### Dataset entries

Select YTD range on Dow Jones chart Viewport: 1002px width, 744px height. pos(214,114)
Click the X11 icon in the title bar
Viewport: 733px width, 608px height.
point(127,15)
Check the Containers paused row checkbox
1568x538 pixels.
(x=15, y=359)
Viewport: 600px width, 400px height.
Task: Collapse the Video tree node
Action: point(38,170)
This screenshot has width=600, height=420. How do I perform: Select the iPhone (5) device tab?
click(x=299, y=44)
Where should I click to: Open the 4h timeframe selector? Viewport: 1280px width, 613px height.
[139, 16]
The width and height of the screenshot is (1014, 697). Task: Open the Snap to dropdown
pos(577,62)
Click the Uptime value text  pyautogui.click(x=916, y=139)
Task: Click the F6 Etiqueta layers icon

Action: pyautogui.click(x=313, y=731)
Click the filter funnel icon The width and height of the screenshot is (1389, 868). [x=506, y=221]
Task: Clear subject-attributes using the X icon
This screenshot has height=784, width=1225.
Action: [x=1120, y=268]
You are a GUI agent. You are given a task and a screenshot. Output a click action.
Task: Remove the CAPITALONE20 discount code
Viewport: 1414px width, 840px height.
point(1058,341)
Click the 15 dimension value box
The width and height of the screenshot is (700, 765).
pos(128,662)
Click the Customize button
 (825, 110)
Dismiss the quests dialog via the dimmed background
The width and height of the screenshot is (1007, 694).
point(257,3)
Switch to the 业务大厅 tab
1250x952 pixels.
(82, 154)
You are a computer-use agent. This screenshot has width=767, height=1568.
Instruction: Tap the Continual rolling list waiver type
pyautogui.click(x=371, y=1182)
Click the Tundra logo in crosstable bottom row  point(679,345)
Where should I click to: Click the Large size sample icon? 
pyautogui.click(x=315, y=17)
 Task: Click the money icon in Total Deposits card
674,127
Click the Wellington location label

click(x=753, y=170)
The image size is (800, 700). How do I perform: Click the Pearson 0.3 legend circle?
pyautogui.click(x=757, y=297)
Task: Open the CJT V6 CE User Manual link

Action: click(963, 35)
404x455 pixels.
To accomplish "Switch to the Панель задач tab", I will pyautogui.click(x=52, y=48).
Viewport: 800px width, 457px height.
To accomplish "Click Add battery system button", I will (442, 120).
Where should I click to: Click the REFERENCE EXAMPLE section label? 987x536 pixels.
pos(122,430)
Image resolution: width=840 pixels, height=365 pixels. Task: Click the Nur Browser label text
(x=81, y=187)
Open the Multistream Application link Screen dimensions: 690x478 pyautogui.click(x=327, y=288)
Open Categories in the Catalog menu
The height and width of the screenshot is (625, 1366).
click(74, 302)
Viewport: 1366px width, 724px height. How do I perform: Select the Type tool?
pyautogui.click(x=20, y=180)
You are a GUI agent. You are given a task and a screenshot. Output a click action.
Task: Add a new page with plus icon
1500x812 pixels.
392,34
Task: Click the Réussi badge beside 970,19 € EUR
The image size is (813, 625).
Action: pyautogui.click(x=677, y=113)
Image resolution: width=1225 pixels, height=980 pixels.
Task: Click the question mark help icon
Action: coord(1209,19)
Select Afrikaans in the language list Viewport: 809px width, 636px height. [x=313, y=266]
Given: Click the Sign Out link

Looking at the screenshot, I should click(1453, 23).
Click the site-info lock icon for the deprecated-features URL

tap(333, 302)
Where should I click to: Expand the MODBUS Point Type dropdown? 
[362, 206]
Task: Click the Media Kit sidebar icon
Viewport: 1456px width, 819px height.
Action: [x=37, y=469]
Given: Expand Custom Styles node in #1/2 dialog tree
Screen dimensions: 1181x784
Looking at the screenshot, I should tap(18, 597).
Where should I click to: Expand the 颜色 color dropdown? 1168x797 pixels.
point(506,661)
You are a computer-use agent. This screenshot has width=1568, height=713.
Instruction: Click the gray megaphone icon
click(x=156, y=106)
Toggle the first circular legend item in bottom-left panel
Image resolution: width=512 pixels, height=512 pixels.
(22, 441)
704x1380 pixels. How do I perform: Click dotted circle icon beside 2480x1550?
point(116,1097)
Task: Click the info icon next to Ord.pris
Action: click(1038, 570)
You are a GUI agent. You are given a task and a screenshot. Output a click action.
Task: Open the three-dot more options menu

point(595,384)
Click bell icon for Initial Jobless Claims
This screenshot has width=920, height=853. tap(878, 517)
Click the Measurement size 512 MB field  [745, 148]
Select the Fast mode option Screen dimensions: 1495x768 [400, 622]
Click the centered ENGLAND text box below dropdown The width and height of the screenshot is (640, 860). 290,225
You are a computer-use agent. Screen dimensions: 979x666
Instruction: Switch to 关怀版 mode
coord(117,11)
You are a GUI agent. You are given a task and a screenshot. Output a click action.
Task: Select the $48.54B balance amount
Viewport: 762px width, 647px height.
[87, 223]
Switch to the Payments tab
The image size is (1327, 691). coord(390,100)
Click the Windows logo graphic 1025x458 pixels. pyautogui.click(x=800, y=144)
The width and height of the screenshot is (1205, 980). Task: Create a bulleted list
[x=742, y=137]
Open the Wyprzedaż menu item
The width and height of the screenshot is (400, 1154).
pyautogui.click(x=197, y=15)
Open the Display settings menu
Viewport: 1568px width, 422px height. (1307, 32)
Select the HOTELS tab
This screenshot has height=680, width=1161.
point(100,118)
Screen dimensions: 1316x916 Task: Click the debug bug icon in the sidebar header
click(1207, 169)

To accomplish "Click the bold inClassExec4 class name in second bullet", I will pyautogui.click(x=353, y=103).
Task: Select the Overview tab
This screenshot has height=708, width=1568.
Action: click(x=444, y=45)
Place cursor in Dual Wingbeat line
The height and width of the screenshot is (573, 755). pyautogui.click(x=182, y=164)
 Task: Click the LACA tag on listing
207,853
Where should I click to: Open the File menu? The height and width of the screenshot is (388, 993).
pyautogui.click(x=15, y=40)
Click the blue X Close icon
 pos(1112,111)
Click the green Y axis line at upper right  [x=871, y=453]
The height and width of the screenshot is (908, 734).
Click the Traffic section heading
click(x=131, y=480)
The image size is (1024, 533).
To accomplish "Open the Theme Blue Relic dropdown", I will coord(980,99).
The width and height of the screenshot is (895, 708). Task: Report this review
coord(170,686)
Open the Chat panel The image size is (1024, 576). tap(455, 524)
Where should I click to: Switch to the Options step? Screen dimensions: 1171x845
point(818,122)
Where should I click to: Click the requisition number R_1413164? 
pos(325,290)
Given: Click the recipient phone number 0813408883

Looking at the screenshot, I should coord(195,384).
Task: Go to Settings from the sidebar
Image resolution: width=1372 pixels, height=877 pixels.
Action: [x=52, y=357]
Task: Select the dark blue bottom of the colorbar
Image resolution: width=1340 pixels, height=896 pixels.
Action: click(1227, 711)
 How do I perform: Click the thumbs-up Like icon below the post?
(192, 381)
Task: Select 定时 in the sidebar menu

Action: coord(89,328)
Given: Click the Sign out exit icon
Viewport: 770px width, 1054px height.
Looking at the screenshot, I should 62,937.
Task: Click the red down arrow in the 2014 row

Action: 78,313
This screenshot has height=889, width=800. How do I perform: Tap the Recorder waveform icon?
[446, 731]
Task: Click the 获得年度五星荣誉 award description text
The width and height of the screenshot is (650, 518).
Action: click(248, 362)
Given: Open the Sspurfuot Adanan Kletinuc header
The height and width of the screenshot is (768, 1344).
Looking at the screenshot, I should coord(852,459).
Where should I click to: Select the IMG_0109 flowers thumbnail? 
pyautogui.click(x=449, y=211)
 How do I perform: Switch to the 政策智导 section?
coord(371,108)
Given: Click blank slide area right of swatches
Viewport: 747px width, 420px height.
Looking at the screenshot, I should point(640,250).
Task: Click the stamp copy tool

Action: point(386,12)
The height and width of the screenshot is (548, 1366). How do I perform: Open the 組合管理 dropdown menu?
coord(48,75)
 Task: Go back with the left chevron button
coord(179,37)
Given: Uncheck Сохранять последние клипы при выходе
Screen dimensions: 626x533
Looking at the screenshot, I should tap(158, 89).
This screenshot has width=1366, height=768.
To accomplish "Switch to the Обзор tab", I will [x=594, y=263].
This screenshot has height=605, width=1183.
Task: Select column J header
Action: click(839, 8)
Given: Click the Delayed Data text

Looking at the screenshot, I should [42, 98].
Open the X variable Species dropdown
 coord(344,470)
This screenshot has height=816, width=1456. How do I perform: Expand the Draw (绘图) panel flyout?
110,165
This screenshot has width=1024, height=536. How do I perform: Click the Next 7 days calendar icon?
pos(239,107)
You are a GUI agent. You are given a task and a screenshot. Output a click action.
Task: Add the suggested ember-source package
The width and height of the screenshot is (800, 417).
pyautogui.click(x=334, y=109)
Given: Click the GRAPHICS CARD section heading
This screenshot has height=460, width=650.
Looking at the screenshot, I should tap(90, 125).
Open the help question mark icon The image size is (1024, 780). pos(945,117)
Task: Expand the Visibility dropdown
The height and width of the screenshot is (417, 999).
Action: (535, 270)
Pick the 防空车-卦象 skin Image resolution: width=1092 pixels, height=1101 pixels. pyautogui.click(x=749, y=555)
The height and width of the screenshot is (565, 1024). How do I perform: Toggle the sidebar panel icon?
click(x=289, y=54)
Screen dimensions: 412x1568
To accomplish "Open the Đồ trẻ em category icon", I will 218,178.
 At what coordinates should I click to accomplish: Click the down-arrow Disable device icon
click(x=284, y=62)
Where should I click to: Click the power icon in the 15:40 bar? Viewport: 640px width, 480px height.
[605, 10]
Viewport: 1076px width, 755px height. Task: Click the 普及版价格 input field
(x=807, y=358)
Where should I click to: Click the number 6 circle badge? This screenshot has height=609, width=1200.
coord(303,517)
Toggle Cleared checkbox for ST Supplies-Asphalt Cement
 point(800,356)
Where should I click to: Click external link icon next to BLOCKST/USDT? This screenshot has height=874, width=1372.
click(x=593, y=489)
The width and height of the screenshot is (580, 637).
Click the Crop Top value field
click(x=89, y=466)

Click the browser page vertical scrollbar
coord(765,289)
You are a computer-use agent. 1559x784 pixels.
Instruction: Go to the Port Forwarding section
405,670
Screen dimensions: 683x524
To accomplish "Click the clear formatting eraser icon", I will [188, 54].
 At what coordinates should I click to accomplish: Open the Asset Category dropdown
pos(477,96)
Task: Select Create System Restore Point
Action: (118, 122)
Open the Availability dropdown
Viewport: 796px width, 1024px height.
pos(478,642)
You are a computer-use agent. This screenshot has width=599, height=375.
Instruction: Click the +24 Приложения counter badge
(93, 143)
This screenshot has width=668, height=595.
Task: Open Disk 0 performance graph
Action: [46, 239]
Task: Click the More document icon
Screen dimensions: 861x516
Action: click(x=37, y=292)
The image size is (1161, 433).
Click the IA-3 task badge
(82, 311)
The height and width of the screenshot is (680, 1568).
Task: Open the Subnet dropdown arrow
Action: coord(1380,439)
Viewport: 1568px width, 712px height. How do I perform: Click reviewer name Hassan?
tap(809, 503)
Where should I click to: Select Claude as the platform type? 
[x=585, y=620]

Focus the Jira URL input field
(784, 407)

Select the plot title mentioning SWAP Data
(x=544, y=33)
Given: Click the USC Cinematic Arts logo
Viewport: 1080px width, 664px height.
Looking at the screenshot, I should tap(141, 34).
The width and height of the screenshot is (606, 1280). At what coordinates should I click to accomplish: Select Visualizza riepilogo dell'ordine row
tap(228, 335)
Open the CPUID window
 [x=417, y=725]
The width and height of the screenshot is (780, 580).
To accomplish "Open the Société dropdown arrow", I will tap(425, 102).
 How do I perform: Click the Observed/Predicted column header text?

### Exercise brief
Tell me how many lines of the records include the word "right", and say nothing else.

### Final answer
2